Dit overzicht is een beginnetje en wordt gaandeweg aangevuld.

Personen waar bewijs voor is gevonden, op alfabetische volgorde:

Het bewijs voor David (1011-971) bestaat uit een aantal vermeldingen van hem als stamvader van het Judeese koninklijke geslacht. Daarnaast worden “de hoogten (of het hoogland) van David” genoemd op de plek waar hij zich verborg voor Saul. Voor dit, samen met ander bewijs, zie hier.

Het bewijs voor Salomo (971-931) bestaat vooral uit archeologische vondsten van zijn bouwwerken. De enig mogelijke vermelding van zijn naam buiten de Bijbel om is een mogelijke vermelding uit de verloren gegane archieven van Tyrus. Voor de details, zie hier.

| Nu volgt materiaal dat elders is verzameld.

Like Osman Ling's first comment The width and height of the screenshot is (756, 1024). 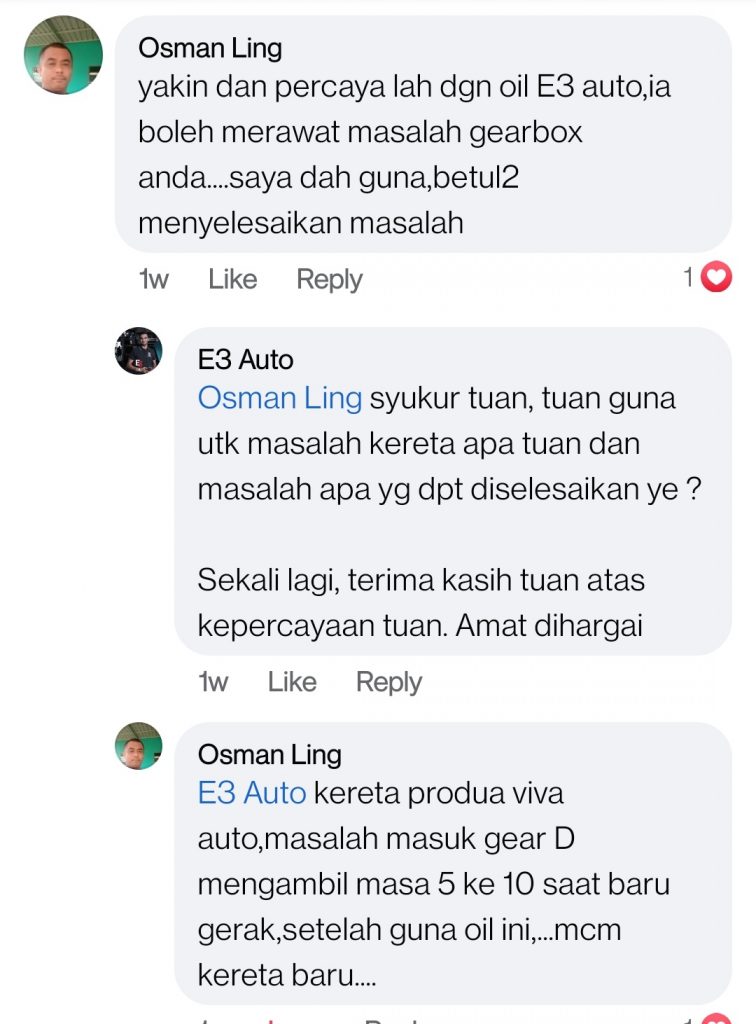coord(232,280)
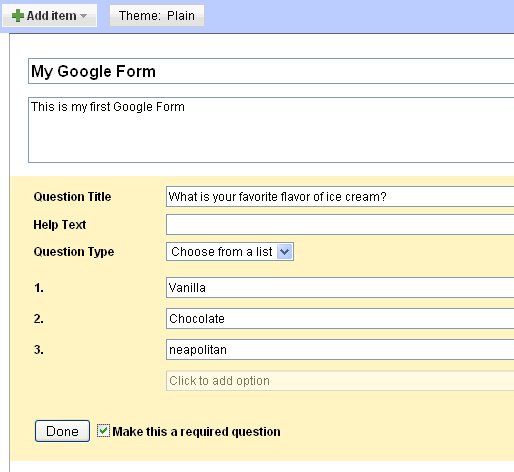The height and width of the screenshot is (472, 514).
Task: Click the Chocolate option field
Action: pos(340,319)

Jehu (841-814/3) is de enige koning van Israël en Juda die ergens wordt afgebeeld. Hij staat op de Black Obelisk van de Assyrische koning Salmaneser III, aan wie hij een tribuut bracht. 1

Iaua (mia-ú-a) de zoon van Omri (DUMU-mḫu-um-ri-i, mar-Ḫumrî) betaalde tribuut aan Salmaneser III, de koning van Assyrië, in diens jaar 18 (841/0). 2 Een net iets andere versie van deze tekst schrijft zijn naam als mia-a-ú 3, en een reconstructie van weer een variant, die helaas nogal beschadigd is, heeft mia-ú. 4

Wat Jehu precies gaf noemt Salmaneser ergens anders: “I received tribute from Jehu (Iaua) of the house of Omri (mar-Ḫumrî): silver, gold, a gold bowl, a gold tureen, gold vessels, gold pails, tin, the staffs of the king’s hand, (and) spears.” 5

(Voor zijn afkomst van Omri, zie hier.)

Joas (800/799-784/3) was een koning van Israël en regeerde in Samaria.

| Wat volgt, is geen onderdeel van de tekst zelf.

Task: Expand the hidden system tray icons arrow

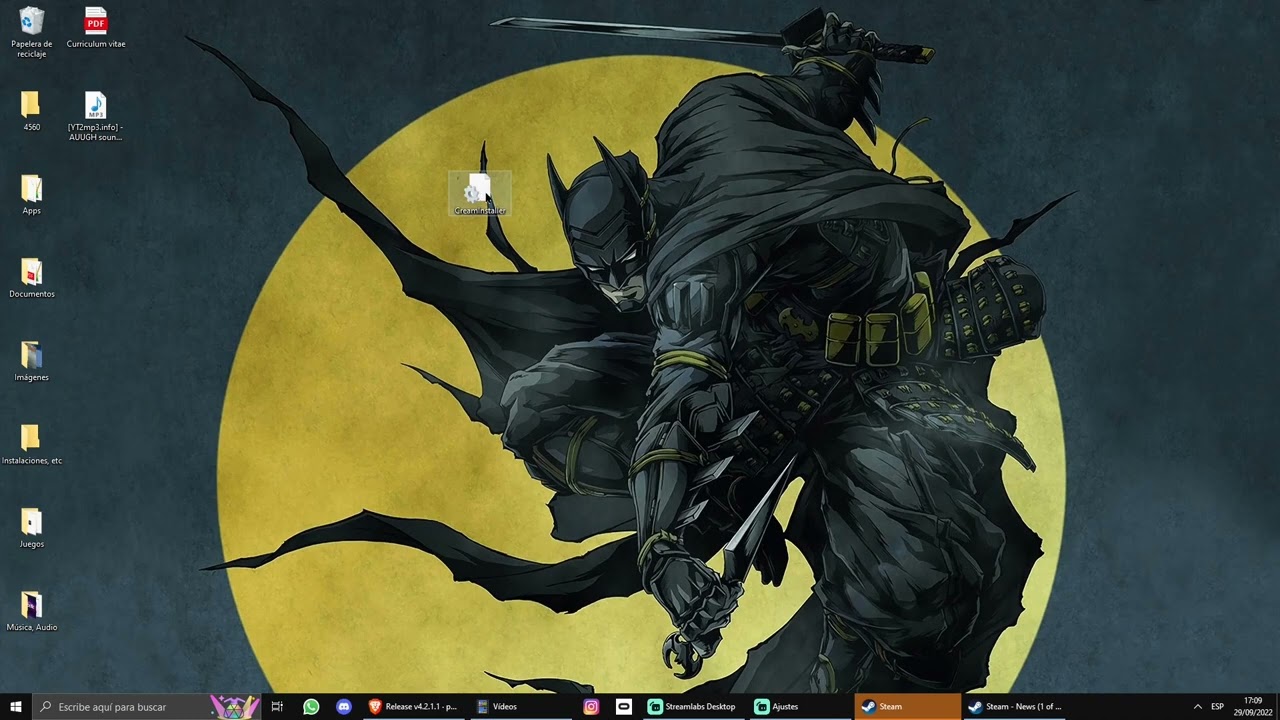Action: pos(1197,706)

Adad-narari III, koning van Assyrië, ontving het tribuut van miu-’a-su (Joas) KUR.sa-me-ri-na-a-a (van het land Samaria). 6 De stela waar dit op staat kan worden gedateerd op ca.797. 7 Om precies te zijn kan het 796 zijn, het eerste en tegelijk laatste jaar dat Adad-nirari na 805-802 weer oorlog voerde in het westen 8.

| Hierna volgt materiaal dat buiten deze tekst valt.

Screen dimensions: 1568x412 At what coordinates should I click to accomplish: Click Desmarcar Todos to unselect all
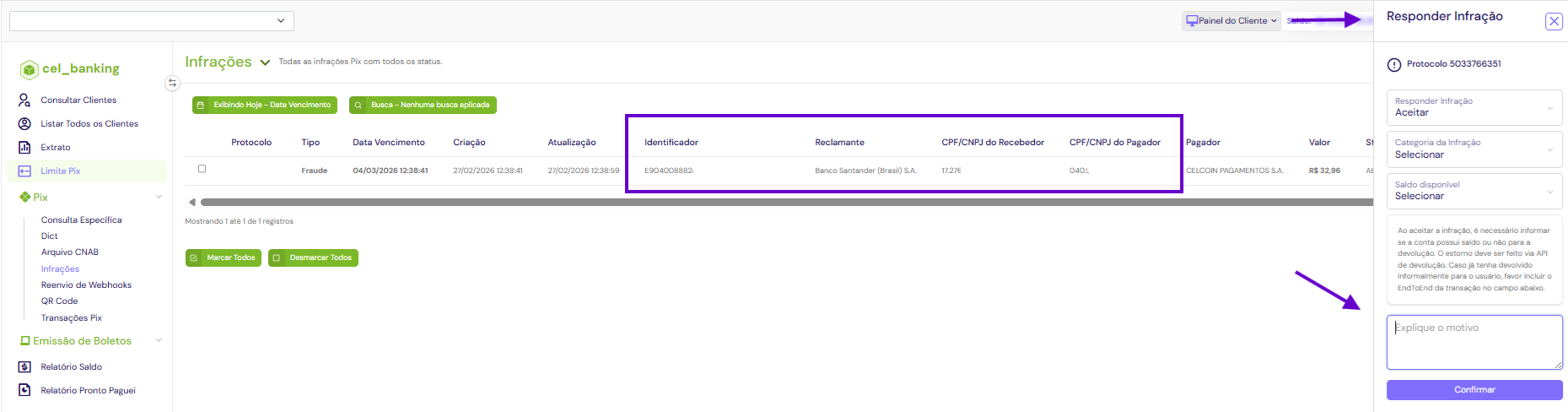pos(313,258)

Jerobeam II (785/4-745) wordt vermeld op een zegel van jaspis. Hierop staat: “Belonging to Shema‘ servant of Yarob‘am”. Deze is gevonden in Megiddo in 1904. 9 Dit is een kopie; op het oorspronkelijke zegel stonden nog twee tekens, een palmblad(?) links van de leeuw en een ankh rechts. 10

Afdruk van Shema’s zegel 11

Uzzia (783-732/1) wordt vermeld op het zegel van twee van zijn dienaren en door Tiglath-Pileser III, de koning van Assyrië.

Voor- en achterkant van een zegel met de tekst: “Belonging to Shebanyau servant of ‘Uzziyau”. 12

Zegel van onyx, met de tekst: “Belonging to Abiyau, servant of ‘Uzziyau.” 13

Tiglath-Pileser III, de koning van Assyrië, noemt een zekere Azriyau als koning van Jaudi. Voor zijn identificatie met Uzzia, zie hier.

Zegelafdruk, gevonden in de Stad van David, met de tekst “Van Jotham, dienaar
van de koning”. Dit is mogelijk het zegel van Jotham (749-730) als regent. 14

Menahem (744-734/3) was een koning van het tienstammenrijk, die tribuut betaalde aan Assyrië (2 Kon 15:19-20).

Tiglath-Pileser III van Assyrië (744-727) vermeldt het tribuut van mme-ni-ḫi-im-me (Menahem) URU.sa-me-ri-na-a-a (van de stad Samaria). 15 In een andere versie worden deze namen anders gespeld, als mme-ni-ḫi-me URU.sa-me-ri-i-na-a-a 16, en in een andere lijst met tribuutbetalers van Tiglath-Pileser regeerde Menahem niet over de stad (URU), maar over het land (KUR) Samaria: mmi-ni-ḫi-im-˹me˺ KUR.sa-˹me˺-ri-i-na-a-˹a˺ 17.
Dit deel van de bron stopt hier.